The school joins other institutions such as the University of Nebraska in creating investment chief positions as their endowments have grown rather than outsource the responsibility to consultants. The value of Michigan State’s investments, which includes the endowment and some other funds, has climbed 800 percent since 2000, the university said.

“We had been managing this in a very traditional sense,” Zecher, 48, a Michigan State alumnus and insider, said Monday in a phone interview. “The size and complexity of the endowment got much bigger and the markets are more complicated.”

Assessed Risk

Zecher previously served on a university committee overseeing the endowment and since January has been a senior investments adviser to Michigan State President Lou Anna Simon.

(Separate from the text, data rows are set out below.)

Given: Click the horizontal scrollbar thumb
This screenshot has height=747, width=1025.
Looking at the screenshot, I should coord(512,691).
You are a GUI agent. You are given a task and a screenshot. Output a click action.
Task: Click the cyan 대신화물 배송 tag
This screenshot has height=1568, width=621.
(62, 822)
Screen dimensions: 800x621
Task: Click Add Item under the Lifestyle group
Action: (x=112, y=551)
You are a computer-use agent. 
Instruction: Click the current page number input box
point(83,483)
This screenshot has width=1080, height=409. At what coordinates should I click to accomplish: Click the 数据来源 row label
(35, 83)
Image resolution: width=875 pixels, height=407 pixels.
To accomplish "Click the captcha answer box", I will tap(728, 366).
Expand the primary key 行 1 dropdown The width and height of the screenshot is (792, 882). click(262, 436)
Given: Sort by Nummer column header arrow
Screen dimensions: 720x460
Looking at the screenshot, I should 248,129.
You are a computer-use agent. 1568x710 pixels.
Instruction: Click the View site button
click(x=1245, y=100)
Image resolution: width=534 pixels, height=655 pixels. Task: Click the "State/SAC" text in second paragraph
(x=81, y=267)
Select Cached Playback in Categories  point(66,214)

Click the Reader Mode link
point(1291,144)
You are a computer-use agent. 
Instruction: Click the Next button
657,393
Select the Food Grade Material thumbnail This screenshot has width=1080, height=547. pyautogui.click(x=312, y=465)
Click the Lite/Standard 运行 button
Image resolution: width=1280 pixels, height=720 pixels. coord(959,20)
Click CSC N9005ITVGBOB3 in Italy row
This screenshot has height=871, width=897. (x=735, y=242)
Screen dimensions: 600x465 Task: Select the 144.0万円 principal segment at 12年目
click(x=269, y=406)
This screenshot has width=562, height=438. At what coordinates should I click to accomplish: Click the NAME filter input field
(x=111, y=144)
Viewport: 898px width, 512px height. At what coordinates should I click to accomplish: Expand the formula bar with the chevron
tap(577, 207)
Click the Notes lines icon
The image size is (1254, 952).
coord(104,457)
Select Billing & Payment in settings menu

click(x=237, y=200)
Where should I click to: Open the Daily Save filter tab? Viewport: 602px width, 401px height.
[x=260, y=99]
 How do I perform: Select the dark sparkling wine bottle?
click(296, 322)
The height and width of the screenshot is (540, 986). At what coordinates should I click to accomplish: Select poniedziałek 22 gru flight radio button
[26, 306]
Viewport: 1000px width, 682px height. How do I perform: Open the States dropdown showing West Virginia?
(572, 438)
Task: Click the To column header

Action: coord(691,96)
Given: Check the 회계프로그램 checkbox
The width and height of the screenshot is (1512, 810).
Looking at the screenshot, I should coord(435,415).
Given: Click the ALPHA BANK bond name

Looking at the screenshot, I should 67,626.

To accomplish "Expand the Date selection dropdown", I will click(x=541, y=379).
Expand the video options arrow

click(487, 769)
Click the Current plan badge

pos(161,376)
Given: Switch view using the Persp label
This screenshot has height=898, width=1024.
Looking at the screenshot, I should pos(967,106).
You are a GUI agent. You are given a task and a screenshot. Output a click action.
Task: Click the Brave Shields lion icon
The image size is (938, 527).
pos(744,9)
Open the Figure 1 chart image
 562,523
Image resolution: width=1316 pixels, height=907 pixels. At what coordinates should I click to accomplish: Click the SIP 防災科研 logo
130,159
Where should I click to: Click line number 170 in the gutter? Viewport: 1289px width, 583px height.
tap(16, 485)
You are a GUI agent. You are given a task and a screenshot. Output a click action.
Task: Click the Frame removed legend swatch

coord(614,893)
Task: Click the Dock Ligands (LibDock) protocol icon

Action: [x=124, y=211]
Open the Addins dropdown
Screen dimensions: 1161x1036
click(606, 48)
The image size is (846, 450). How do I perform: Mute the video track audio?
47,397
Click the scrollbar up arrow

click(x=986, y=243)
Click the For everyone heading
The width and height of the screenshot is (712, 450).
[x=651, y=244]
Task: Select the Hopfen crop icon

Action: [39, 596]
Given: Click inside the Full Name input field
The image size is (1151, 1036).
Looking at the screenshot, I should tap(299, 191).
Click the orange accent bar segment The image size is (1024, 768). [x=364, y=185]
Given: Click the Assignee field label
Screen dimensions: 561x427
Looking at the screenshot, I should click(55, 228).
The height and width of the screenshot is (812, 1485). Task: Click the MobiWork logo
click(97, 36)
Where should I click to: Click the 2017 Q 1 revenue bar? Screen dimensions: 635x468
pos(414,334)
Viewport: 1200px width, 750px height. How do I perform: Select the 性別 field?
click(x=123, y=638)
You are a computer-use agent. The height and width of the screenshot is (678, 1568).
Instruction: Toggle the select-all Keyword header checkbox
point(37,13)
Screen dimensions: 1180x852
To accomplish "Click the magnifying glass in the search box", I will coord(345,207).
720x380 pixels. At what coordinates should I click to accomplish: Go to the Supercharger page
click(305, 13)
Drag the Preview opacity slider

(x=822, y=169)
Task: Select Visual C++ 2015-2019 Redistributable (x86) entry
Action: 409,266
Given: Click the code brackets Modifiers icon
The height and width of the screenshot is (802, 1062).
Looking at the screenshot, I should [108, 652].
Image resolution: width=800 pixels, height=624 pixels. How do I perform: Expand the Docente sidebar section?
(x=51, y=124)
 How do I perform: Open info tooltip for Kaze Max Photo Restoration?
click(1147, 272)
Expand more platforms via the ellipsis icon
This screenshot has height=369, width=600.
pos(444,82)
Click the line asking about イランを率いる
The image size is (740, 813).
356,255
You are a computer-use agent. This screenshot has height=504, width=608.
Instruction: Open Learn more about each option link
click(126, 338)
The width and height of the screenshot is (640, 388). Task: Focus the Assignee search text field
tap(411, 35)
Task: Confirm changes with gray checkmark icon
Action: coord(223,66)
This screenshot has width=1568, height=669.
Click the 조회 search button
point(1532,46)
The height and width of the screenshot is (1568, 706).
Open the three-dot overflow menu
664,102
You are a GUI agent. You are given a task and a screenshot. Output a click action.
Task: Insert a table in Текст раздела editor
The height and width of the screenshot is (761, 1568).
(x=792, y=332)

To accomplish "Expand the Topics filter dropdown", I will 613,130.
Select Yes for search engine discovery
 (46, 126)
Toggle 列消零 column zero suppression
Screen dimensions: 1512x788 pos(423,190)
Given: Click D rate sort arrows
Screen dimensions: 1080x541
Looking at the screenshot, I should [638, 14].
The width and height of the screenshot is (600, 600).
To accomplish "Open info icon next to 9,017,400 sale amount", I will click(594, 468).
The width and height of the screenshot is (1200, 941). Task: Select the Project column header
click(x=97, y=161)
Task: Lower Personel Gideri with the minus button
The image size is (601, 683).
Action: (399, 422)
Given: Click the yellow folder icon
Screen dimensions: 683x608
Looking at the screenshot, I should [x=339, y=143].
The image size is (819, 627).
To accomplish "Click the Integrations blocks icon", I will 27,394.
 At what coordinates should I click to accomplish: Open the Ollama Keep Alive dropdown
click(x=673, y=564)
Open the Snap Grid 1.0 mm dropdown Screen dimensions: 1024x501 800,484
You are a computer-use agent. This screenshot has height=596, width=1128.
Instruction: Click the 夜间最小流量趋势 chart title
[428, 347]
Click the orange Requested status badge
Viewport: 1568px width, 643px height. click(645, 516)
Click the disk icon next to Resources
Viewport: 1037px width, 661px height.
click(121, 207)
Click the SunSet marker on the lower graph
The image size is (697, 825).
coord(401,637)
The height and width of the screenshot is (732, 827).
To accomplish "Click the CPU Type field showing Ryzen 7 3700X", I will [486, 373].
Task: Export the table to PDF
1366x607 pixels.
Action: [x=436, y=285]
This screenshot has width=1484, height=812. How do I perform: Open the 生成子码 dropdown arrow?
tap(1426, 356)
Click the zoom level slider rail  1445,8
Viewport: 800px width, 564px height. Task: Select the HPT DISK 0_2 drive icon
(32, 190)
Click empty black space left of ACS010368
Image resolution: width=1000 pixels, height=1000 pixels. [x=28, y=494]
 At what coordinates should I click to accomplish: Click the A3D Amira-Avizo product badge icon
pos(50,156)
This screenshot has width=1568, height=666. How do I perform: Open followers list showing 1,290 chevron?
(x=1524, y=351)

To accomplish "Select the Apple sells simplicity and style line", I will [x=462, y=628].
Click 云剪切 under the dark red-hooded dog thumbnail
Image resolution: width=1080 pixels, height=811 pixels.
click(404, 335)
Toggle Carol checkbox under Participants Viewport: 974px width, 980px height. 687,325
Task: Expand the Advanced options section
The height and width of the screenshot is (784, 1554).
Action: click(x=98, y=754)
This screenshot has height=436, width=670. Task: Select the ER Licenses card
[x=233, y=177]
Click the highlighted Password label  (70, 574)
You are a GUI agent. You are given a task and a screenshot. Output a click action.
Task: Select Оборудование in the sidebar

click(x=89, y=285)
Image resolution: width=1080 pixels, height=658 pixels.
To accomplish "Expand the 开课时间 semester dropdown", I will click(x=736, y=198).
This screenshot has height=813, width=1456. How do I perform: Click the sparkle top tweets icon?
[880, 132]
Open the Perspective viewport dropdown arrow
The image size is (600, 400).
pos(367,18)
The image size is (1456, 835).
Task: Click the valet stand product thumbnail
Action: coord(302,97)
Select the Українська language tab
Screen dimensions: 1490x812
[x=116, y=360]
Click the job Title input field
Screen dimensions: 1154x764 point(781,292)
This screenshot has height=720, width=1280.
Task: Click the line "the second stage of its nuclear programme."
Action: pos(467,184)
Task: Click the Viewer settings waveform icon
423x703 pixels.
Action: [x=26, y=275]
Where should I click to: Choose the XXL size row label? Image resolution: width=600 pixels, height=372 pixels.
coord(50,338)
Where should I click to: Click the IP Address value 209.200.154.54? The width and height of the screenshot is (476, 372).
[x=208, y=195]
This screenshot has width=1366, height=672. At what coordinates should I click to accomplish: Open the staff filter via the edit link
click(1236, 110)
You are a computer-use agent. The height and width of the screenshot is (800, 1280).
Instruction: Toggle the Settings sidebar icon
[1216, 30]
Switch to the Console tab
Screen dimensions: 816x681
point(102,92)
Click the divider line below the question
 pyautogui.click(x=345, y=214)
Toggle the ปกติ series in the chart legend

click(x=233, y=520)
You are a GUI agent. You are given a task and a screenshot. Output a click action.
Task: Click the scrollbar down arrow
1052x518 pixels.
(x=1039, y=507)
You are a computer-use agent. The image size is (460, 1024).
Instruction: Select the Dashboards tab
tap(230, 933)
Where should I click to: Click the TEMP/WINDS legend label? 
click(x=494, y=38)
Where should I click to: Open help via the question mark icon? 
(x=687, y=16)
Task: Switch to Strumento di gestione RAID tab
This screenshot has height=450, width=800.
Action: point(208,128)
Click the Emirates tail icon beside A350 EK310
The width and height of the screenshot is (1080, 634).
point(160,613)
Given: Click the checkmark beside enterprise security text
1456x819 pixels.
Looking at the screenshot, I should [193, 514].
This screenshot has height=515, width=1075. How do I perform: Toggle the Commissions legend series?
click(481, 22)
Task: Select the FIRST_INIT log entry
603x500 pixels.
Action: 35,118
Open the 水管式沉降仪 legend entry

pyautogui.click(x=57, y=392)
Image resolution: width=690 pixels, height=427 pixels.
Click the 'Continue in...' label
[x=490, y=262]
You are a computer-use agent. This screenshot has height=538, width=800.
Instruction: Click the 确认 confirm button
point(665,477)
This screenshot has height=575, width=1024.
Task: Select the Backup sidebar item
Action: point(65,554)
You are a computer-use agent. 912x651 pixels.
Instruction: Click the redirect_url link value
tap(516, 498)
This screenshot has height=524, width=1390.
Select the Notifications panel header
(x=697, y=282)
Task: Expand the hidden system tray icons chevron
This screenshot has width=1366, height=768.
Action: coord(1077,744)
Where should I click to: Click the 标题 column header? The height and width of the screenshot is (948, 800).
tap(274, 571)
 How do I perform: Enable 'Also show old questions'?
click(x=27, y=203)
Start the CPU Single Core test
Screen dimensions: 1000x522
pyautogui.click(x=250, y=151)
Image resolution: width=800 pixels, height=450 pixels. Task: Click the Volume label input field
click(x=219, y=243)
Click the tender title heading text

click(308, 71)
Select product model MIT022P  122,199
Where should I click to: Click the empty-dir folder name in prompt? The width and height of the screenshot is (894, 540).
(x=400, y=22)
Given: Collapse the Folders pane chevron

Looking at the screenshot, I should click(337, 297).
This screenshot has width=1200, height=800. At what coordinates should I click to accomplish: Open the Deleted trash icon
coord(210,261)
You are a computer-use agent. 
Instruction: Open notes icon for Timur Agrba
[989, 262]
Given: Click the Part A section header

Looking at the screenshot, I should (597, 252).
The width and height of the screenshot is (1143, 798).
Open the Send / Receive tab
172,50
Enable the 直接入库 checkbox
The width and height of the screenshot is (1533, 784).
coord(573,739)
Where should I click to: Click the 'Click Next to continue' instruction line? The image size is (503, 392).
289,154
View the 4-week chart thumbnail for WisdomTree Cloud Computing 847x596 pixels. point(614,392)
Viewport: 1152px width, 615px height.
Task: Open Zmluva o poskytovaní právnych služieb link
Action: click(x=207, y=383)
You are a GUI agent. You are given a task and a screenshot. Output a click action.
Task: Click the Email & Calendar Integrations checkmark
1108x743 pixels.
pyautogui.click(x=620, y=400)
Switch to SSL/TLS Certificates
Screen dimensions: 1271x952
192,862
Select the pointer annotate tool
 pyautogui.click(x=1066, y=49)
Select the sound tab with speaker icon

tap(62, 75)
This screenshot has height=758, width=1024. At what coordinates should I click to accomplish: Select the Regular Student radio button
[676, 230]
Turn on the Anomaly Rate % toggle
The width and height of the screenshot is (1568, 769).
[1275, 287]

He was formerly a partner and chief risk officer at the Stamford, Connecticut-based currency hedge fund EQA Partners, which closed in 2012 after five years.

“Most of them have come to the conclusion that just makes much more sense to create your own investment management office with your own CIO,” Charles Skorina, an executive recruiter based in San Francisco, said Monday in a phone interview about university endowments. “It gives you the opportunity to capture an edge which you can’t do easily with a consulting firm.”

The Michigan State board of trustees approved Zecher’s appointment as chief investment officer on Dec. 18. The endowment had a staff of three people led by an investment director who, with the consulting firm Cambridge Associates, made money management recommendations to the committee overseeing the fund. Now, the CIO will have greater control over allocating assets while the role of the consultant will diminish as more employees are hired, Zecher said.